Die Abgeordneten des Haushaltsausschusses haben den Vizepräsidenten des Hohen Hauses auf die Finger geklopft. Die Stellvertreter von Präsident Karl Carstens Annemarie Renger, Richard Stücklen, Hermann Schmitt-Vockenhausen und Liselotte Funcke – wollten ihren Fahrzeugpark gleich um fünf neue Ersatz-Dienstwagen aufstocken. Als Begründung für die Beschaffung von fünf Fahrzeugen, obwohl nur vier benötigt werden, führte die Bundestagsverwaltung an, es könnte ja immer mal ein Fahrzeug ausfallen.

Der Haushaltsausschuß ließ das nicht gelten. Er strich ein Fahrzeug und empfahl, im Notfall sei auch einem Vizepräsidenten zumutbar, kurzfristig auf ein kleineres Fahrzeug umzusteigen. Tatsächlich gehen die einfachen Abgeordneten mit gutem Beispiel voran. Sie fahren die billigsten Autos im Mercedes-Pool des Bundestags, einen 200er, der knapp 20 000 Mark kostet.

Die Vizepräsidenten hingegen bekommen jetzt einen 280er mit Schiebedach, automatischem Getriebe, wärmedämmenden Verglasung, Radio und sonstigem zum Preis von knapp 40 000 Mark. Der nun für das fünfte Ersatzauto gesparte Betrag soll dem allgemeinen Fahrzeugpool des Bundestags zugute kommen.

Außenminister HansDietrich Genscher wollte den bei internationalen Gremien (Weltbank, UN usw.) tätigen deutschen Auslandsbeamten Gutes tun, blitzte aber im Haushaltsausschuß ab. Weil UN-Gremien ihren Mitarbeitern angeblich weniger zahlen als Bonn den eigenen Beamten im Auslandsdienst, sollte die Differenz ausgeglichen oder wenigsten kleiner werden. 2,6 Millionen Mark hatte Genscher für diesen Zweck vorgesehen. Als Begründung hatte er unter anderem angeführt: Es sei schwierig, deutsche Beamte in internationale Gremien zu schicken, wenn sie so schlecht bezahlt würden.

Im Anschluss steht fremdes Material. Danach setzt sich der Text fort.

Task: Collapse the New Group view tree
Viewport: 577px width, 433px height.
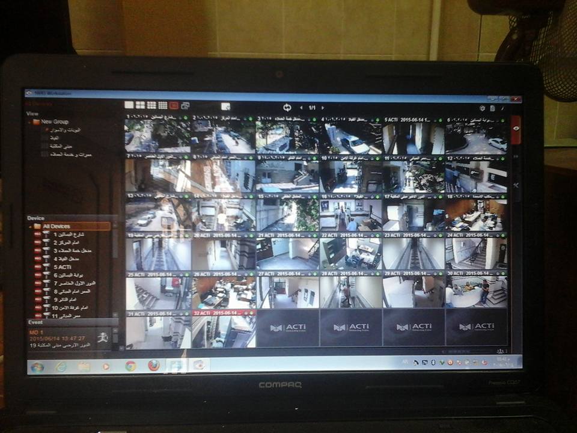Action: click(x=30, y=122)
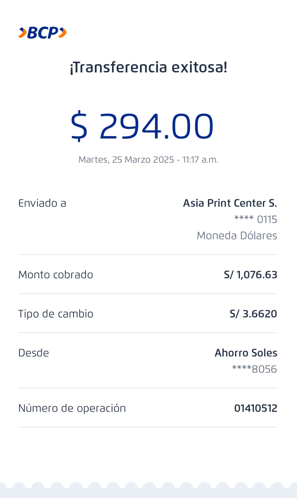
Task: Tap the $ 294.00 transfer amount
Action: click(142, 126)
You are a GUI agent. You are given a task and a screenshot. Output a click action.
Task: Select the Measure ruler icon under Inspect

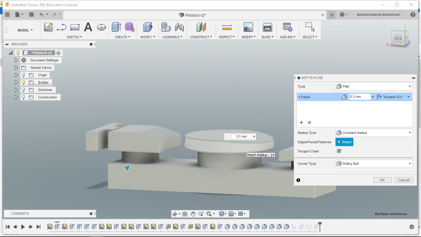click(x=227, y=27)
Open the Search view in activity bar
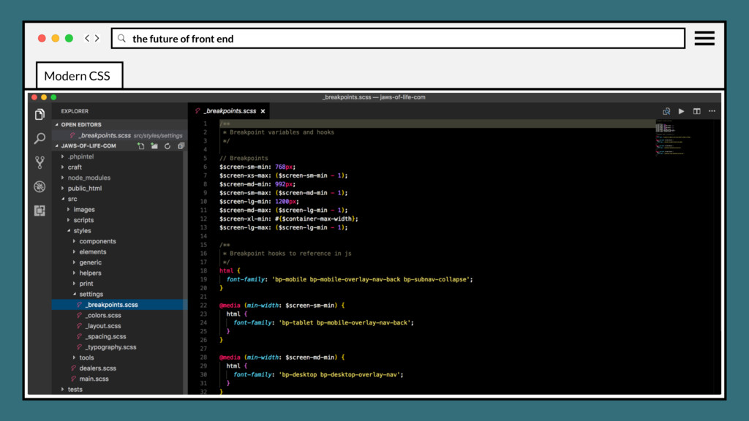 point(39,138)
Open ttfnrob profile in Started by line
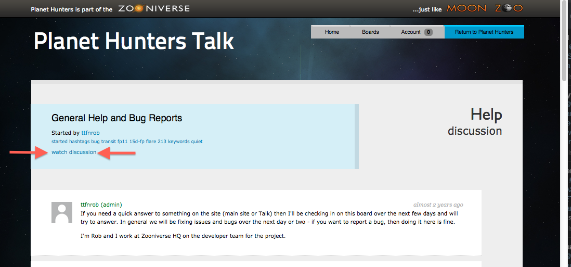 coord(90,133)
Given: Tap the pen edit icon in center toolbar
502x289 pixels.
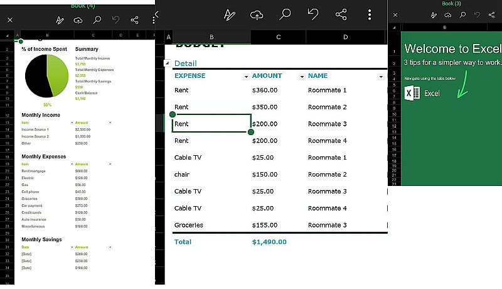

Praktisch ist das richtig, freilich nur vor dem Hintergrund der Tatsache, daß Bonn die höchsten Auslandsbezüge der Welt zahlt. Bei der Weltbank und dem Währungsfond – Washington und New York – liegen die Gehälter höher als bei den vergleichbaren Beamten nationaler US-Behörden, die als ausgesprochen schlecht bezahlt gelten. Bei den deutschen Nachbarländern sind die Sitter. auch anders. Da zählt der interessante Job, nicht das interessante Gehalt. Die Franzosen springen mit ihren Beamten recht barsch um. Wer des Gehaltes wegen nicht in eine UN-Behörde wechseln will, wird von der nationalen Beförderungsliste gestrichen.

Nur Bonn fällt aus der Rolle. Doch noch gibt es den Haushaltsausschuß. Er will kein neues Beamtenprivileg, Wenn eine Zulage gezahlt wird, dann für alle, auch für die einschlägigen Angestellten.

Vorerst aber wurden die Mittel gesperrt. Außenminister Genscher soll erst sagen, wie er sich die Sache denkt. Denn eines ist klar: Weil auf einen Beamten im internationalen Dienst statistisch gesehen 5,8 Angestellte entfallen, würden die beantragten 2,8 Millionen für eine Gehaltsaufbesserung nicht ausreichen. Mehr Geld gibt es nicht.